YOUR OBJECTIVE: Convert the rows into a Markdown table with the columns No. and Line. Begin at the line that has "The height and width of the screenshot is (602, 690).", stop after the line that has "(x=842, y=675)", and skip any blank lines.

Pointing records for text and elements
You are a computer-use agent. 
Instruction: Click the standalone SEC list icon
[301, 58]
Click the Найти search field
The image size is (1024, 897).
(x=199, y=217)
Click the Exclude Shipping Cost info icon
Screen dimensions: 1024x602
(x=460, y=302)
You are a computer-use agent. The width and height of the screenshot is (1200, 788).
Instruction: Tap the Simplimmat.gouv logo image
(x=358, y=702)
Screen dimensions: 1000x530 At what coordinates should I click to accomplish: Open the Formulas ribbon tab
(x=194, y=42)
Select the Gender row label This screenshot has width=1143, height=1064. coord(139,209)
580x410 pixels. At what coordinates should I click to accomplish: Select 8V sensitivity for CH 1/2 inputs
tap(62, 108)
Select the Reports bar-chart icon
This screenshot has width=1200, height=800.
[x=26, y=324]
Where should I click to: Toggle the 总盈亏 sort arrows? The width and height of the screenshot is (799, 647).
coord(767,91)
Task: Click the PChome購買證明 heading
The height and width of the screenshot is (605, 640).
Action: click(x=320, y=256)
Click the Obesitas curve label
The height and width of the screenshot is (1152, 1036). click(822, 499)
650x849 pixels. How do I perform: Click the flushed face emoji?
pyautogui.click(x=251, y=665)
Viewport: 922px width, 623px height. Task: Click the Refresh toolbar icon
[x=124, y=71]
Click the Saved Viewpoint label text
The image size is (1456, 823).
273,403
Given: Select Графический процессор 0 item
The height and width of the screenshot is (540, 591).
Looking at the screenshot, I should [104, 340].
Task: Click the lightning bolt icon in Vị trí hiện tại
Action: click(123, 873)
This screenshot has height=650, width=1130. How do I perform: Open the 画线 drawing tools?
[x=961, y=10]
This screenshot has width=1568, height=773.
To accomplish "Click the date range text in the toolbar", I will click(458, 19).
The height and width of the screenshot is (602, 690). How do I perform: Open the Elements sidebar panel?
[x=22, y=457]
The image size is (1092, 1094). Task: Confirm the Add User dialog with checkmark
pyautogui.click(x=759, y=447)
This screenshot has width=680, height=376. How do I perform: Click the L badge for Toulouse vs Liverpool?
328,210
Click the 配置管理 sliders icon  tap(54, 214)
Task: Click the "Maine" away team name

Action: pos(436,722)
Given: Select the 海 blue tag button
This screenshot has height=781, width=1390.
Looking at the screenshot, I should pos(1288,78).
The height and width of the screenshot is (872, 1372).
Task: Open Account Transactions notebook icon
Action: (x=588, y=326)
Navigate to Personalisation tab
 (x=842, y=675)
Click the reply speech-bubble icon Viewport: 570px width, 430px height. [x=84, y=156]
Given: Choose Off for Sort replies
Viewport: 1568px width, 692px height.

ANSWER FOR THE TASK:
| No. | Line |
|---|---|
| 1 | The height and width of the screenshot is (602, 690). How do I perform: Open the Elements sidebar panel? |
| 2 | [x=22, y=457] |
| 3 | The image size is (1092, 1094). Task: Confirm the Add User dialog with checkmark |
| 4 | pyautogui.click(x=759, y=447) |
| 5 | This screenshot has width=680, height=376. How do I perform: Click the L badge for Toulouse vs Liverpool? |
| 6 | 328,210 |
| 7 | Click the 配置管理 sliders icon  tap(54, 214) |
| 8 | Task: Click the "Maine" away team name |
| 9 | Action: pos(436,722) |
| 10 | Given: Select the 海 blue tag button |
| 11 | This screenshot has height=781, width=1390. |
| 12 | Looking at the screenshot, I should pos(1288,78). |
| 13 | The height and width of the screenshot is (872, 1372). |
| 14 | Task: Open Account Transactions notebook icon |
| 15 | Action: (x=588, y=326) |
| 16 | Navigate to Personalisation tab |
| 17 |  (x=842, y=675) |